Remember to comment with the button above rather than by hitting reply for if you choose the latter I won’t see your lovely words. Thanks.
Honestly, I was just going to give the room a long overdue tidy-up—do a wee bit of sweeping, dusting and mopping before warping a loom. Really…
Photographing the color blue is a crazy experience, my phone shifting its perception of what is happening with every nuance of light, with every color that is near it, even (or so it seems), with my own moods and perceptions. It’s wild—and kind of fun. A real real photographer would probably know what to do about it — would make sure that your computer and my computer all saw the same blue.
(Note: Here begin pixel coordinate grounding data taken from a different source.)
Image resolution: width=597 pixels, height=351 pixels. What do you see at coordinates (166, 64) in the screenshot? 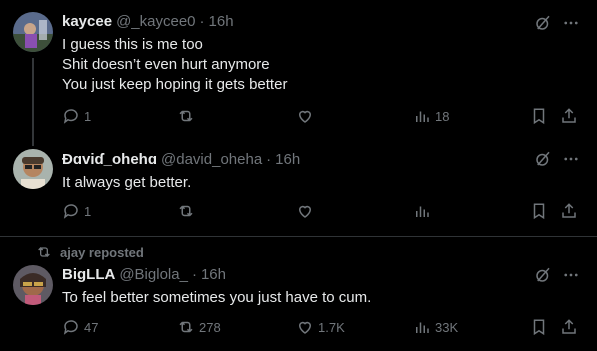
I see `post-line: Shit doesn’t even hurt anymore` at bounding box center [166, 64].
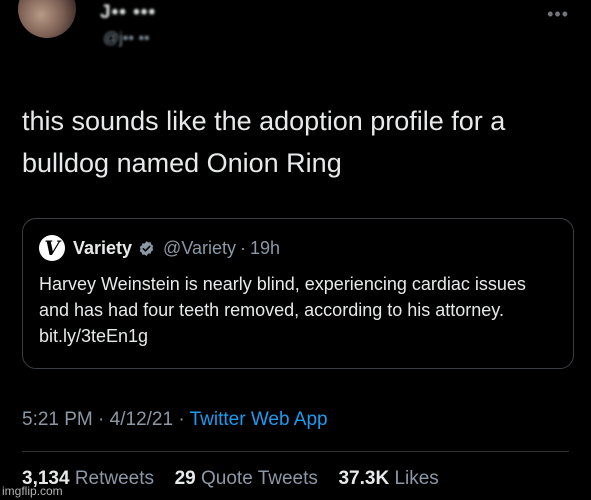 The height and width of the screenshot is (500, 591). I want to click on likes-stat: 37.3K Likes, so click(388, 478).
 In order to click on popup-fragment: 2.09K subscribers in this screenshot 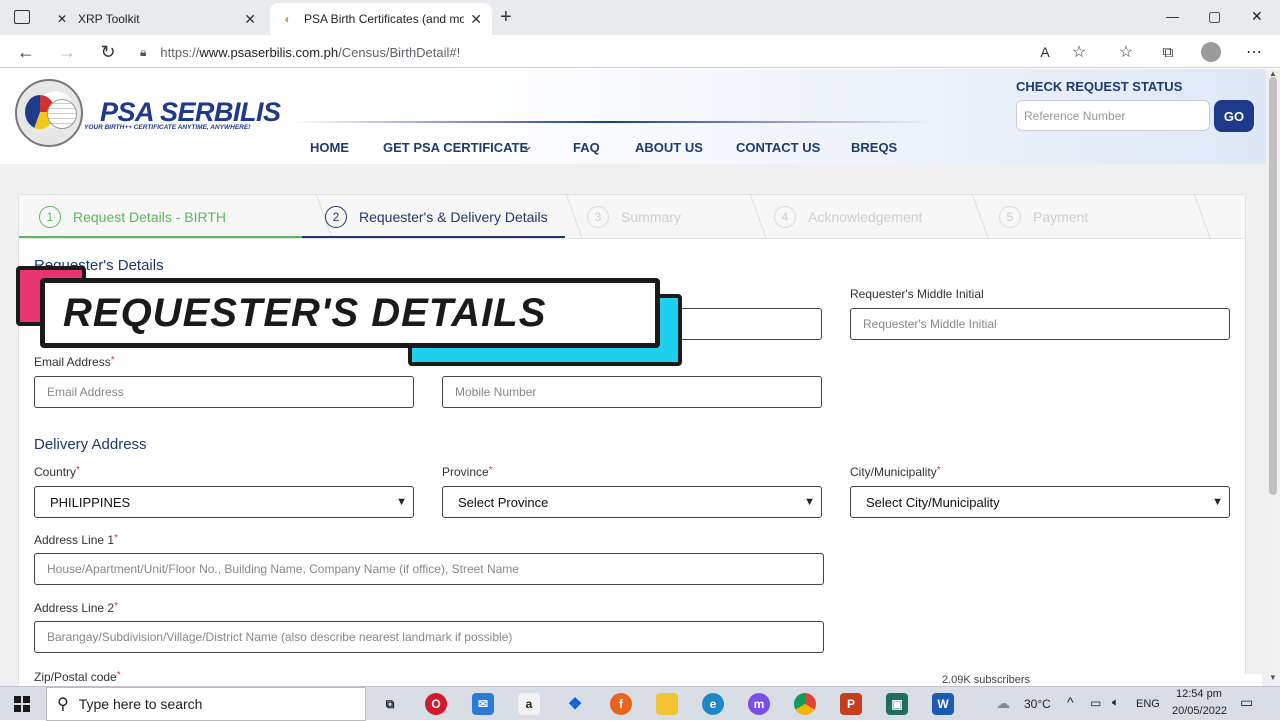, I will do `click(1062, 680)`.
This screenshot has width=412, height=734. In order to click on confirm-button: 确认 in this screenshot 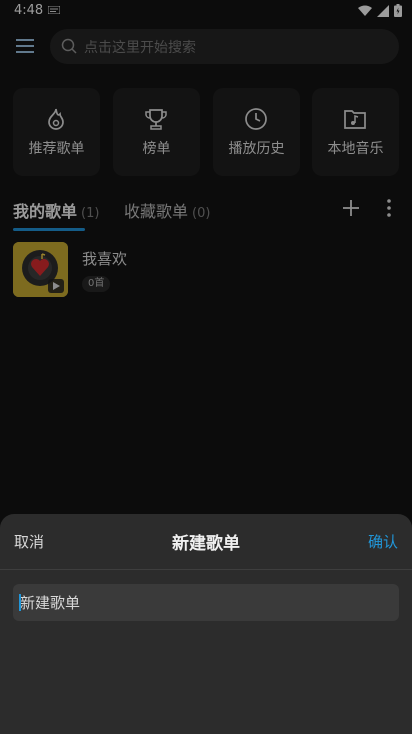, I will do `click(383, 542)`.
But what’s the fun of that? This way we can all conjure our own blues and see where they take us.
The difficulty with emptying out a room that holds a lot of things is that if you want to keep that room relatively spare, you have to find places for those other things—at least the ones you can’t bear to part with like your sweaters and underwear— and while you’re figuring it out you might was well stack the sweaters (in their zippered cloth bags with vinyl tops for moth protection and accessibility), at least temporarily, against the very blue walls where, I think, they may just stay.
With thanks and apologies and to the wondrous and late lamented Nanci Griffiths and her version of Once In A Very Blue Moon
And if I miss you, well, you know what they say ...
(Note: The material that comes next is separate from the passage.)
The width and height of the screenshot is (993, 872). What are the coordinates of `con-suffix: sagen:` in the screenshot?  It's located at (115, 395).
Just once ... in a very blue moon
Just once in a very blue moon
Just once ... in a very blue moon
And I feel one comin' on soon
All those blues!!
I LOVE your blue walls!!! They are so incredibly lovely and lively. How creative you are to come up with the idea to mix your old paints together to make a color that so obviously compliments your life. This leads me to believe even more firmly in the spirits/muses (??? is there a name for these beings!?) that guide us while we're not looking so we come up with something grand in the collaboration. Honestly, I don't know of anything better than to experience that. I'm off to enjoy my own blue walls, painted in a color no longer made called "June Morn". The color shifts with the light, sometimes looking more blue or more grey blue or blue green.